Cancellation in Numerical Analysis

Question

How do you find the values of $x$ for which for example, $f(x) = 1-\cos(x)$ cannot be computed accurately? From different websites I see that this happens for large $x$-values, but I am not sure how to determine that.

Answer 1

For numerical computation of $\sin(x)$ or $\cos(x)$, it is usually best to normalize the argument $x$ to be within the range $[-\pi, \pi]$ or $[0, 2\pi]$, depending on the library's implementation of those trigonometric functions.

In numerical computation, subtraction operations destroy precision when the operands are very close in value, i.e. when $\cos(x)$ is near $1$ in your example.
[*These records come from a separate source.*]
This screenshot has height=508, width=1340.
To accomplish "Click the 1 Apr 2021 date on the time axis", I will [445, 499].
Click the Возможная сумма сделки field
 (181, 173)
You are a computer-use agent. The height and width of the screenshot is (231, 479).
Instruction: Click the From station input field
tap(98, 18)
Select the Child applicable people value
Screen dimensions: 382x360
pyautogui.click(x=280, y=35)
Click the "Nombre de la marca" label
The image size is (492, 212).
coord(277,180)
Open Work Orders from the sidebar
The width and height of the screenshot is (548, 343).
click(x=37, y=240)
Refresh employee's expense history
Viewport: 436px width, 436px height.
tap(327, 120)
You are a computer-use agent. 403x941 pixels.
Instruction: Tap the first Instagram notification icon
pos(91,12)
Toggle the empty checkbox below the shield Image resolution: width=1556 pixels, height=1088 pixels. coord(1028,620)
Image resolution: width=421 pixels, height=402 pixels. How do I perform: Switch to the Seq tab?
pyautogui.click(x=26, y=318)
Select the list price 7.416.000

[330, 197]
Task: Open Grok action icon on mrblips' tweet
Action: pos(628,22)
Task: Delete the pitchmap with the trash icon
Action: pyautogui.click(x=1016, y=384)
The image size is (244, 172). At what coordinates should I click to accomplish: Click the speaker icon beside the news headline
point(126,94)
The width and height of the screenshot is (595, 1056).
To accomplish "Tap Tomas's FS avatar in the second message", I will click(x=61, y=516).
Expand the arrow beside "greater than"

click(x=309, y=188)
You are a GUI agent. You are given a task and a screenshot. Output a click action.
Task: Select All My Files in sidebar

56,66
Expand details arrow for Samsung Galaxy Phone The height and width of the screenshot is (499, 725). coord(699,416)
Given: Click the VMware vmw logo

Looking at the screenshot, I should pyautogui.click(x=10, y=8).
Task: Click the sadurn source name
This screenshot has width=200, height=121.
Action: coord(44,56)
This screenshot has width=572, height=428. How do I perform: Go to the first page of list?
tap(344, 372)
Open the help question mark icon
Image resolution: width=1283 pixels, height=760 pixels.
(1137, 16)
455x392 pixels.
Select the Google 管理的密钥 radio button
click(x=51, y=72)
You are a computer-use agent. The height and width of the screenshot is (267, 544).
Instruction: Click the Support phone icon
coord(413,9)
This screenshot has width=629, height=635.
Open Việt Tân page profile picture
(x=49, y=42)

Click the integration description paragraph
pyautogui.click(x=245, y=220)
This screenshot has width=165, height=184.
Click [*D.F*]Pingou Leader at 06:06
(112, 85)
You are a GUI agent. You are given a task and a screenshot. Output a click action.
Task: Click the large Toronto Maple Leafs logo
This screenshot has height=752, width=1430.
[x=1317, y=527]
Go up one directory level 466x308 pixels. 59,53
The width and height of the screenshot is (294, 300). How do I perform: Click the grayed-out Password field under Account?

So when the argument $x$, when normalized, is close to $0$ or $2\pi$, it may be better to compute $1-\cos(x)$ as $2\sin^2\left(\dfrac{x}{2}\right)$, or some other equivalent form, instead. It really depends on whether or not the loss of precision really matters for your problem.

Answer 2

Even for small $x$ you have a problem computing $1-\cos x$. The Taylor series shows that for small $x$ we have $\cos x \approx 1-\frac {x^2}2$ If your float has $53$ bits of precision like a typical $64$ bit number, you lose the difference from $1$ when $x \lt 2^{-26}$ The problem was much worse when floats were only $32$ bits with $24$ bits of precision.

Answer 3

The expression $f(x)=1-\cos x$ suggests the algorithm $$ z_1 = \cos x, \qquad z_2 = 1-z_1 $$

Now it is just a matter of computing the relative error of the outcome (i'm assuming $\cos x\ne0$, but this is not a problematic case):

\begin{align*} \varepsilon_{z_1} =& \frac{x (- \sin x)}{\cos x} \varepsilon_x + \varepsilon_{1}\\ \varepsilon_{z_2} = & z_1 \frac{-1}{1-z_1} \varepsilon_{z_1} + \varepsilon_2=-\frac{\cos x}{1-\cos x}\left( \frac{x (- \sin x)}{\cos x} \varepsilon_x + \varepsilon_{1}\right) + \varepsilon_{2}\\ = & \frac{x \sin x}{\cos x - 1} \varepsilon_x + \frac{\cos x}{\cos x - 1} \varepsilon_1 + \varepsilon_2 \end{align*}

This last expression expresses the relative error in the output in terms of the reltive error in the input ($\varepsilon_x$) adn the roundoff errors in the different steps of the algorithm. The algorithm becomes unstable when one or more coefficients are unbounded, which is the case of $\frac{\cos x}{\cos x -1}$. This is just a quantification of an obvious fact: if $\cos x$ is small (but not zero) and it is computed as zero the relative error computing $1-\cos x$ becomes infinite.